Already the naysayers are out in force. We don’t need one,
it’s totally redundant, it’s a white elephant.

Sorry, but I disagree. We don’t need one if we carry on
pottering along at today’s rate, but I want to see a step change in terms of
our economic use of the internet. I want to see data centres built in New
Zealand using our clean, green power supply. I want to see IT firms basing
their R&D labs here, growing their developer bases here and generally using
New Zealand as a hub to take on the digital world.  I want to see ICT grow from being worth 6% of
our GDP to being 25% – I want to see it match the primary sector in so far as
revenue goes, because then I’ll know we’ve done what we could to take our place
in the digital economy.

So full credit to the Greens for raising the bar and I’m
hoping we’ll see more of this kind of thinking from all the parties. Currently
we seem to have a “yes yes, ICT is important too” attitude that frankly won’t
change the world at all. I’d like to see us try and who knows where we might
end up.

Kim Dot Com or Kim Dot Come on?

If nothing else, Kim Dotcom’s tweet has reignited debated
about whether we need a competitive international cable market for New Zealand.

The short answer is yes, because we don’t have a competitive
international cable market. We have Southern Cross Cables and its network, but
we don’t have competition, and this concerns me. It also concerns most of the
telcos and ISPs I talk to and it should concern anyone who is supportive of New
Zealand building an internationally competitive digital economy.

In the old days we talked about the internet as the “freezer
ship” of the future. The internet could deliver the same increase in
productivity to the New Zealand economy that the introduction of freezer ships
did way back when.

It seems so quaint now, to think of the internet in terms of
commerce, when these days we use it to organise revolutions both social and
political, but there it is, the internet’s dirty little secret: it can be used
to make money.

I’ve said it before, repeatedly, and I’ll keep on saying it.
New Zealand stands to gain the most from the move to a digital economy. We can
export teaching instead of teachers, we can export intellectual property
instead of goods, we can export talent without losing those people. We can
export our business savvy, our capability, our cost effectiveness and our
willingness to get the job done. These things are all in short supply around
the world – we can fill that need and we can do it from here, without having to
go overseas unless we want to.

For that to work we need something that’s also in short
supply. Leadership. We don’t need more management, we need leaders with a
vision. We need someone to say “this is the plan, this is what we’re going to
do because it needs doing”, not “my staff didn’t inform me” or “of course I’m
worth my million dollar salary”.

If nothing else, Kim Dotcom is good at cutting through the
red tape and getting on with it. Love him or hate him, you have to give him
that. Want to share files? Build a file-sharing site. Want to play Modern Warfare
2? Lay fibre to the mansion and hook up your Xbox. Want to run an international
business from New Zealand but the infrastructure is lacking? Build the
infrastructure yourself and get on with it.

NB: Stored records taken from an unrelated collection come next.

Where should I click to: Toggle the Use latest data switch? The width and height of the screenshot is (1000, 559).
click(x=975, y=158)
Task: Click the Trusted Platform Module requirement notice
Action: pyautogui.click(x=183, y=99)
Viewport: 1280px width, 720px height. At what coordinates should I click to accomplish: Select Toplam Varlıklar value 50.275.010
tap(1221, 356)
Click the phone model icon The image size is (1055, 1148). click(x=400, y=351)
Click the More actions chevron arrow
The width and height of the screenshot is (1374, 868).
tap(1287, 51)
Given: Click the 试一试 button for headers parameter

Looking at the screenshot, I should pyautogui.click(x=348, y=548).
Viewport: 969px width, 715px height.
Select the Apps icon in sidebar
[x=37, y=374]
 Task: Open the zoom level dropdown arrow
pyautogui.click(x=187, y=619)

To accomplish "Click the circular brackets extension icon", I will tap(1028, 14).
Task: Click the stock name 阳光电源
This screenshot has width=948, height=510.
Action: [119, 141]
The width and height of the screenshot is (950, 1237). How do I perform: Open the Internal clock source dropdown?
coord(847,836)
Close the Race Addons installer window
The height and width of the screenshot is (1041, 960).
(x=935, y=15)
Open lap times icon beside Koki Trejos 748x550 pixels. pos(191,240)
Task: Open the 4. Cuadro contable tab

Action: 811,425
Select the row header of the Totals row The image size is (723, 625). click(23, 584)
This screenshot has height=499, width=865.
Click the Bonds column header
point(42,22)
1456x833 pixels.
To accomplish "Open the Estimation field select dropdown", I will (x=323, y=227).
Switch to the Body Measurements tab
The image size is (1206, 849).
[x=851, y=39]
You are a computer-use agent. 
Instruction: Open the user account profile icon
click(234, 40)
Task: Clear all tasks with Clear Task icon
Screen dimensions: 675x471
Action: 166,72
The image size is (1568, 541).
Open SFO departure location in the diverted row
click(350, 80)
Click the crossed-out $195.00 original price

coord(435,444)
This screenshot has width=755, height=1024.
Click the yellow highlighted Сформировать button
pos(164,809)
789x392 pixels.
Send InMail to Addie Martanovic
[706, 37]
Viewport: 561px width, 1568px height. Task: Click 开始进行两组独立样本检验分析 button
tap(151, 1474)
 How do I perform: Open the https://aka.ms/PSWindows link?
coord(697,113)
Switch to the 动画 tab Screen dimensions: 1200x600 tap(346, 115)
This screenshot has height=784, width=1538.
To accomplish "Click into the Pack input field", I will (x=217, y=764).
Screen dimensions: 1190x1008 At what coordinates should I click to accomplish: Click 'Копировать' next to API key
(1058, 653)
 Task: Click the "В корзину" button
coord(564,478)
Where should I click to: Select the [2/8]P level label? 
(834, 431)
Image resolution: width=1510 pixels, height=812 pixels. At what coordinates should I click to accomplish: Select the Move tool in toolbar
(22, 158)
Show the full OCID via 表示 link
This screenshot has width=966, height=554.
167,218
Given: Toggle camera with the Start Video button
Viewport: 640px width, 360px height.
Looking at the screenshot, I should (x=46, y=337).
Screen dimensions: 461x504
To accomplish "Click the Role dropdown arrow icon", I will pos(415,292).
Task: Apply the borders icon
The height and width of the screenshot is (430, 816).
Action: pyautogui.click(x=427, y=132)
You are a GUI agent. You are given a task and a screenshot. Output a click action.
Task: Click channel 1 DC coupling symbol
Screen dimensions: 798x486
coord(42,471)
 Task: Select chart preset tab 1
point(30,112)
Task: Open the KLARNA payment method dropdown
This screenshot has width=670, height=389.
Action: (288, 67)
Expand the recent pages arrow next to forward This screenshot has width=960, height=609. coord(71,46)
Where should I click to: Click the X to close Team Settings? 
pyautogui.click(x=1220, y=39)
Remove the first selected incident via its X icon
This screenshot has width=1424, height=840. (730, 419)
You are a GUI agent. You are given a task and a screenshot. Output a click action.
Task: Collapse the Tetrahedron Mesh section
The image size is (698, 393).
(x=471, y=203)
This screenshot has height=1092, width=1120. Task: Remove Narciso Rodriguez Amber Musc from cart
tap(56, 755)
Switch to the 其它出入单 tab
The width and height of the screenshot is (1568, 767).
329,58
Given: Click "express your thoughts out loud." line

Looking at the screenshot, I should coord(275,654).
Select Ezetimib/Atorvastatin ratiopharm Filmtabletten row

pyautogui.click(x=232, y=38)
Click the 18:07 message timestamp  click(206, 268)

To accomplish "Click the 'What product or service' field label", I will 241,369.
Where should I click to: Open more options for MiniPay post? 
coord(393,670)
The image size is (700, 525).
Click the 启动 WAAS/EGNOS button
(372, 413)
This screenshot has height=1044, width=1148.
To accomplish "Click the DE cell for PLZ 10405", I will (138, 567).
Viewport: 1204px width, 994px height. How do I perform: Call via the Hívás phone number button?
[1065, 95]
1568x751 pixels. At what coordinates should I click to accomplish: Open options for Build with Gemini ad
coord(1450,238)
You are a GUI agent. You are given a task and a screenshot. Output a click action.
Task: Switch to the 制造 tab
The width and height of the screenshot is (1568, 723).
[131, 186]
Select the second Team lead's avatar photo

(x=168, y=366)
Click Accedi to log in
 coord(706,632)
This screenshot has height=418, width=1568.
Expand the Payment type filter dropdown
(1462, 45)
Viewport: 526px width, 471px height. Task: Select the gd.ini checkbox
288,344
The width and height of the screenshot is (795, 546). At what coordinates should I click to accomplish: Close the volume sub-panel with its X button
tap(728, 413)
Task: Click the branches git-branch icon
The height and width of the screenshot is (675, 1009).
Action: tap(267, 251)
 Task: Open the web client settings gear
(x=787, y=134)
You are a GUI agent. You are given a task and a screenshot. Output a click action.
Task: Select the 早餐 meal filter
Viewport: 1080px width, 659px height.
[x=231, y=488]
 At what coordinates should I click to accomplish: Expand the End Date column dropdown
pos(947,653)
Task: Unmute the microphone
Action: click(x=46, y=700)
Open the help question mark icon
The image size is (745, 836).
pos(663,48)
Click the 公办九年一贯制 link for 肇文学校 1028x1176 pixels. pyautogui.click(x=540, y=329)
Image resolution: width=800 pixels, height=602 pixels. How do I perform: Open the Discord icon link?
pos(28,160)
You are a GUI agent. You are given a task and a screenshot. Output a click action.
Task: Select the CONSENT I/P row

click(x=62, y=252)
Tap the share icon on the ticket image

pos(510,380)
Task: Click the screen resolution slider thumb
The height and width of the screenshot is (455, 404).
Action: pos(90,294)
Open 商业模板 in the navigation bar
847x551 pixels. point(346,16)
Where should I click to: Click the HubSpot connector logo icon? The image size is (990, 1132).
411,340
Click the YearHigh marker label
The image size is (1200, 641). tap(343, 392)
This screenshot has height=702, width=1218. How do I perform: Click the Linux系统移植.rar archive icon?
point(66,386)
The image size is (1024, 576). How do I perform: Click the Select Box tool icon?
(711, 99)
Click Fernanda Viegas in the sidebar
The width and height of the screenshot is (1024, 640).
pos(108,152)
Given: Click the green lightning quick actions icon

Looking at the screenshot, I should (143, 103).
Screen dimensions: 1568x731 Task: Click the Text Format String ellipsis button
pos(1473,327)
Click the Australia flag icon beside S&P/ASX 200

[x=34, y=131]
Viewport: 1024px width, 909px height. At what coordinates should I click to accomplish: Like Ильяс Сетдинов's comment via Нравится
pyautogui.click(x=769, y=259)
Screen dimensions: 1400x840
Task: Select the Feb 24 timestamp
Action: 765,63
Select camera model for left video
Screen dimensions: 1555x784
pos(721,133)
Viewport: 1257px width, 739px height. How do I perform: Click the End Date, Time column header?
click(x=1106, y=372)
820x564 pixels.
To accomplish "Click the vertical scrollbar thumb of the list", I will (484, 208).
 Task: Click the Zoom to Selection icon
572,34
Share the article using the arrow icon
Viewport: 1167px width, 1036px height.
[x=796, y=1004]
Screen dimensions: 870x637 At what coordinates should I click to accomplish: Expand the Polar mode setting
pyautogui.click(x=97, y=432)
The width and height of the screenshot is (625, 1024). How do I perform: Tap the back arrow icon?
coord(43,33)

We need four things to get this digital economy off the
ground: international connectivity, cheap green power, an environment that will
attract talent and more students coming through the system keen to work in the digital
economy. Let’s focus on that for a while and see how we get on.

And if it takes an odd German with an odd name and a penchant
for the wrong German cars (get a Porsche) then so be it. We’re in no position
to be picky – let’s just get it build and then discuss the niceties.

I’ve heard from a number of TUANZ members who are keen to see something get off the ground. They see the need for competition on the international leg and were disappointed to see Pacific Fibre fall by the wayside.

Suggestions have ranged from a TUANZ tax on every telco bill to fund a build through to setting up a trust similar to the model used to build electricity lines around New Zealand. I’d be keen to see whether such a thing would fly – it would need the buy-in of some major telcos so we could add the  pennies per call or dollars per month to the bill, but that’s not insurmountable. 

What do you think? Would a publicly-funded project get off the ground?